Weight loss can be hard because it means making changes in the way you eat and in your physical activity. Losing weight also takes time — and that can be frustrating. The good news is that you can lose weight and keep it off, even if you've never done it before.
Here's what works for people who have lost weight and kept it off:
- They cut back on calories and fat.
- They're physically active most days of the week.
- They eat breakfast every day.
- They keep a record of their weight, what they eat and drink, and what they do for physical activity.
- It's much easier to lose weight when you change the way you eat and also increase your activity.
Most people find it's easier to tackle changes in a few small steps instead of all at once. Set realistic goals within a timeframe that works for you. Learn more about making realistic, achievable goals.
Keep a Record
Many people find that writing everything down helps keep them on target. Try it even just for a week or two, to get an idea of where you stand.

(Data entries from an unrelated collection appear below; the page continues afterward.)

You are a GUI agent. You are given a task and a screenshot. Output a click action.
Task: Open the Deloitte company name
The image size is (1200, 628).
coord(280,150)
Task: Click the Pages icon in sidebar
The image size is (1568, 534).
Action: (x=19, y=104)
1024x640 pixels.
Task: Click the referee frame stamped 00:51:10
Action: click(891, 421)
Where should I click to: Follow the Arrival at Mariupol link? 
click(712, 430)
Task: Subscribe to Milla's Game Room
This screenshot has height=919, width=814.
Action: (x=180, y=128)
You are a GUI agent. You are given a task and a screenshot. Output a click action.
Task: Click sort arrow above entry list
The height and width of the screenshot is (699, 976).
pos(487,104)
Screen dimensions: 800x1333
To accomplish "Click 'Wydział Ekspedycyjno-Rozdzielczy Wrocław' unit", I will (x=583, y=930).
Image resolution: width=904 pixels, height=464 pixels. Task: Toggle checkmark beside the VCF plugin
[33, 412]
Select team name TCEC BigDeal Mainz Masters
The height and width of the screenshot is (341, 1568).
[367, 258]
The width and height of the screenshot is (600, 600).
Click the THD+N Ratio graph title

Keep a small notebook with you all day. Write down everything you eat and drink, including the serving size. Some people set target levels for calories or grams of fat and keep track of their daily totals.
Make a note of what kind of physical activity you do and for how long. It may also help to write down other information, like when or where you exercised, who you exercised with, or how you felt before, during or after exercise.
Check your weight once a week and write it down, or use your clothes as a measure of weight loss.
Your Support System
Many people find it helpful to meet, online or in person, with people who are also trying to lose weight. Think about joining a group for weight loss, exercise or general support. Or create your own support system by talking with friends and family about your successes and your struggles. You may be surprised at how supportive they will be.
Find a walking buddy or friends who also want to improve their health. Then work together to reach your goals.